As the cSMAC forms, integrins such as LFA1 accumulate in the region around it, forming an adhesion ring that is known as the peripheral SMAC (pSMAC). This `bulls-eye' pattern of pSMAC surrounding cSMAC, which has been called the `mature immunological synapse', can persist for hours (Bromley et al., 2001). During this sustained phase, microclusters that contain activated TCR complexes continue to form in the pSMAC and are trafficked towards the center. Signals that are derived from these peripheral microclusters are thought to be essential for promoting sustained TCR signaling that lead to full T-cell activation (Varma et al., 2006).

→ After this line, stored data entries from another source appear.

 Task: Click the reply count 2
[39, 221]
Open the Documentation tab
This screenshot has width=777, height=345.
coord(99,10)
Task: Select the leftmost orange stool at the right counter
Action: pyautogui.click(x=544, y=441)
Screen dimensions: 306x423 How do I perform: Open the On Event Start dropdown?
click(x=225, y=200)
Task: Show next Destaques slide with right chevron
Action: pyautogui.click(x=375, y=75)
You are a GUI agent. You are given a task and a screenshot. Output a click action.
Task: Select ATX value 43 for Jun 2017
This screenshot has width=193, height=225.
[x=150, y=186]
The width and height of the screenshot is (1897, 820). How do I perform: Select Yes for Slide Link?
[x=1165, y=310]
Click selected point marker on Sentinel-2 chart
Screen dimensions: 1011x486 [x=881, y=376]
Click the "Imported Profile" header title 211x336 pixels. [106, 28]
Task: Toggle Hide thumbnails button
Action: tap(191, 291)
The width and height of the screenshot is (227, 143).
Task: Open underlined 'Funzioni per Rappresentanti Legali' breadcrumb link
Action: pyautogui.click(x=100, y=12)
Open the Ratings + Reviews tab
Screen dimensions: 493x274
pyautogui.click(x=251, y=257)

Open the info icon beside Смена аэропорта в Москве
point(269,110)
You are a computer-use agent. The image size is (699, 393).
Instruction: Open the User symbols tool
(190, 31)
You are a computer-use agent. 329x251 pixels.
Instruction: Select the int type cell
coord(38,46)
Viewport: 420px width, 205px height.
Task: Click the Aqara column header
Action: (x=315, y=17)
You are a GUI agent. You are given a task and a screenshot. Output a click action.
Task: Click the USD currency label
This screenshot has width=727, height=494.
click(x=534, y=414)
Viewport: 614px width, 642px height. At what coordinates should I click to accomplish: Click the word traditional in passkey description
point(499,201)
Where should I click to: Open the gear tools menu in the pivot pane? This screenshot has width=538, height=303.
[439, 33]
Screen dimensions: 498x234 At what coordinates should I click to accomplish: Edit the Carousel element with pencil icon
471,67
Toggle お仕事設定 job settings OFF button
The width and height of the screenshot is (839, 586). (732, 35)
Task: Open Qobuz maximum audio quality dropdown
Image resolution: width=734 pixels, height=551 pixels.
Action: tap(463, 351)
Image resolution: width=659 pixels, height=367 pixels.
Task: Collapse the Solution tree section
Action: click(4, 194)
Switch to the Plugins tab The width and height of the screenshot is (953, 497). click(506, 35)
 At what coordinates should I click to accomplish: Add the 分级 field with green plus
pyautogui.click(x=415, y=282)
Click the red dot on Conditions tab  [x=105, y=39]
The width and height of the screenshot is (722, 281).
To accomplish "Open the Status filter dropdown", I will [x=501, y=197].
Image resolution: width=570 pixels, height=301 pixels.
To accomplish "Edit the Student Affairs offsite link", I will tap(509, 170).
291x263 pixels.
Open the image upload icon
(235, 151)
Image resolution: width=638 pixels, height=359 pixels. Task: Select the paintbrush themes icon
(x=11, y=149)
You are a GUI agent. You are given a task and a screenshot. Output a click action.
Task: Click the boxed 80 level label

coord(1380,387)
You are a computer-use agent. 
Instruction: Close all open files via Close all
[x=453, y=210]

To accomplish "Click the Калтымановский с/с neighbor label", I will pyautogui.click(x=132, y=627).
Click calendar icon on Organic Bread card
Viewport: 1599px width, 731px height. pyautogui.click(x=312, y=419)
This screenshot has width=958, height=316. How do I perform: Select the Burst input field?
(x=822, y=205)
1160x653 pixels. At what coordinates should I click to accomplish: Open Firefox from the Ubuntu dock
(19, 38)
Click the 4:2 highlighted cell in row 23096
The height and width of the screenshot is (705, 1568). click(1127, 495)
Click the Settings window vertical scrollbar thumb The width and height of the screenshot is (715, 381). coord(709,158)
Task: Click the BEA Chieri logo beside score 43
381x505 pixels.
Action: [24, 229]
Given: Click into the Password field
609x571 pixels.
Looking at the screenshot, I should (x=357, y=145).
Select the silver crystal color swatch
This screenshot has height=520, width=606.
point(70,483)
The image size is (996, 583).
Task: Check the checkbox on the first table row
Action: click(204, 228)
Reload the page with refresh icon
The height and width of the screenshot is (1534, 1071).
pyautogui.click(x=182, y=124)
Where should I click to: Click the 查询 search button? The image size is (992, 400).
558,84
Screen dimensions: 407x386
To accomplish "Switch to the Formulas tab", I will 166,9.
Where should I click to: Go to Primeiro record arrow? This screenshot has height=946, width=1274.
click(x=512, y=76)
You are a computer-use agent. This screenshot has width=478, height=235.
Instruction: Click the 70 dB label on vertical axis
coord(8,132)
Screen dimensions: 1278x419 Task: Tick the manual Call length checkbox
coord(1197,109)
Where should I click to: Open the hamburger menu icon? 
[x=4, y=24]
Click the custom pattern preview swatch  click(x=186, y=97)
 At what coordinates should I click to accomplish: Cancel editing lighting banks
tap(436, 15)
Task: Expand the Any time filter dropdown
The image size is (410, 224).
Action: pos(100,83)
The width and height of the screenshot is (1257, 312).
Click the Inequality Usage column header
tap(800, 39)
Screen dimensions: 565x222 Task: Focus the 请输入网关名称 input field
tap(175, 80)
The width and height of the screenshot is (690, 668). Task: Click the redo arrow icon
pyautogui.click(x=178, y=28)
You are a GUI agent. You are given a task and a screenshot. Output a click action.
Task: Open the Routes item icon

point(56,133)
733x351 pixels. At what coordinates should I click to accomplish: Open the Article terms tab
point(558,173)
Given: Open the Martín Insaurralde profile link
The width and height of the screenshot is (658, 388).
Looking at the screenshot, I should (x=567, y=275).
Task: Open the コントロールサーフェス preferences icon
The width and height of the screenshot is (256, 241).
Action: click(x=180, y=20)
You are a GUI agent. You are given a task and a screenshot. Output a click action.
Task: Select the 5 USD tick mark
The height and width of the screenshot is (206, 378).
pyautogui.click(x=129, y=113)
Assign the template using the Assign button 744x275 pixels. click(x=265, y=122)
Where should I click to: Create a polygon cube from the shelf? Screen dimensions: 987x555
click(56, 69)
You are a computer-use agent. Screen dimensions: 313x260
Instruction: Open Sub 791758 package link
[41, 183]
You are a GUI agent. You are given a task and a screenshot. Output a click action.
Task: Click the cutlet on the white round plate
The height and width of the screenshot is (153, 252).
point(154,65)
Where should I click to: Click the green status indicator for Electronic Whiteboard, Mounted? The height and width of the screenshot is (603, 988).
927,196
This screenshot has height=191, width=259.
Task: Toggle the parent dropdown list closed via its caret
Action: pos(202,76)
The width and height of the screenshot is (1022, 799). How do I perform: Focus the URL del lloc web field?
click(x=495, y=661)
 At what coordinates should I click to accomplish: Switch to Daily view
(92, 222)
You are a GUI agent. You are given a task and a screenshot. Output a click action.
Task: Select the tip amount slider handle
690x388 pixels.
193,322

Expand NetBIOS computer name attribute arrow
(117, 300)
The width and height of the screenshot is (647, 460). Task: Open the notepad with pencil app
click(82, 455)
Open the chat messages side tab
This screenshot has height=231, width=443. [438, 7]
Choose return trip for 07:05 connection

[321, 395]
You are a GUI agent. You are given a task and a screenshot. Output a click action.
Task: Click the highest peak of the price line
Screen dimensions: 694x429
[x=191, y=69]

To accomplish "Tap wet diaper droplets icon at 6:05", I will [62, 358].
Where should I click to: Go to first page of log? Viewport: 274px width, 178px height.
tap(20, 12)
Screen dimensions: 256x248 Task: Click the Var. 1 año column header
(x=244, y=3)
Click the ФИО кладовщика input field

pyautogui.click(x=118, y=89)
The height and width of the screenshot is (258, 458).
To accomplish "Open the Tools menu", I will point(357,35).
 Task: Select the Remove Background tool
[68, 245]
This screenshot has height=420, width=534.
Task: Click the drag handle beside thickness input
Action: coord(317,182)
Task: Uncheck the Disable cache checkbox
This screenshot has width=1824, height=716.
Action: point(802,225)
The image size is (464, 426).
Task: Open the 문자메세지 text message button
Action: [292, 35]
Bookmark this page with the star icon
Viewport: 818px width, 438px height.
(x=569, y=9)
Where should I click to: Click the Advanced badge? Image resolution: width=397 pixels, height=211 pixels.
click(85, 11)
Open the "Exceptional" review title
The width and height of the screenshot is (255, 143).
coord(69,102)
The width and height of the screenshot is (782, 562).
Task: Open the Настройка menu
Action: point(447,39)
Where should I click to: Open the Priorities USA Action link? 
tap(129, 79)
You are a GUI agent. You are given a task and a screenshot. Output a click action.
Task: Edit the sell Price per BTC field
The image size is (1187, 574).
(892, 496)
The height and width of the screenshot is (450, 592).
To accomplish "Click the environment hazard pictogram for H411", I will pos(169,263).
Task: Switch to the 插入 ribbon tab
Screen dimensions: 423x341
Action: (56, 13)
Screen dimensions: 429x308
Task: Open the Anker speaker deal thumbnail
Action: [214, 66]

Immunological synapse formation is accompanied by the polarization of the T-cell MTOC to the region just beneath the APC. This sets up an axis of polarity that plays a crucial role in T-cell function (Huse et al., 2008). MTOC reorientation enables the T cell to release cytotoxic factors and cytokines toward the APC in a directional manner, thereby maintaining the specificity of secretory responses. In addition, recent work has suggested that MTOC reorientation is required to orient the T cell for asymmetric cell division, which might be important for the development of T-cell memory (Chang et al., 2007). Hence, the immunological synapse profoundly affects both TCR signals as well as the effector responses that result from those signals.

Our understanding of immunological synapse structure and function is still in flux. For example, recent work has indicated that CD28 and PKCθ accumulate in a previously uncharacterized area of the cSMAC that might have an important role in costimulation (Yokosuka et al., 2008). As additional synapse subdomains are identified and characterized in the coming years, we will no doubt have to revise our current notions of immunological synapse function.


Over the past 20 years, we have made tremendous progress in our understanding of the signals that regulate T-cell activation. Most of the relevant signaling effectors have been identified and organized into defined pathways. Despite this progress, however, it remains unclear precisely how these pathways work together to elicit the complex cellular responses we observe.

Future progress will require higher resolution mechanistic experiments that focus on both the cell biology and biochemistry of cellular responses. The recent discovery of signaling microclusters provides a good example of how quantitative image analysis, when applied appropriately, can transform the field. These studies, however, must be coupled with computational methods to model T-cell responses. The TCR signaling network is far too complex to be understood intuitively. Models that account for this complexity will be instrumental, not only in helping us make sense of what we see, but also in devising testable predictions of how the system might act under different conditions.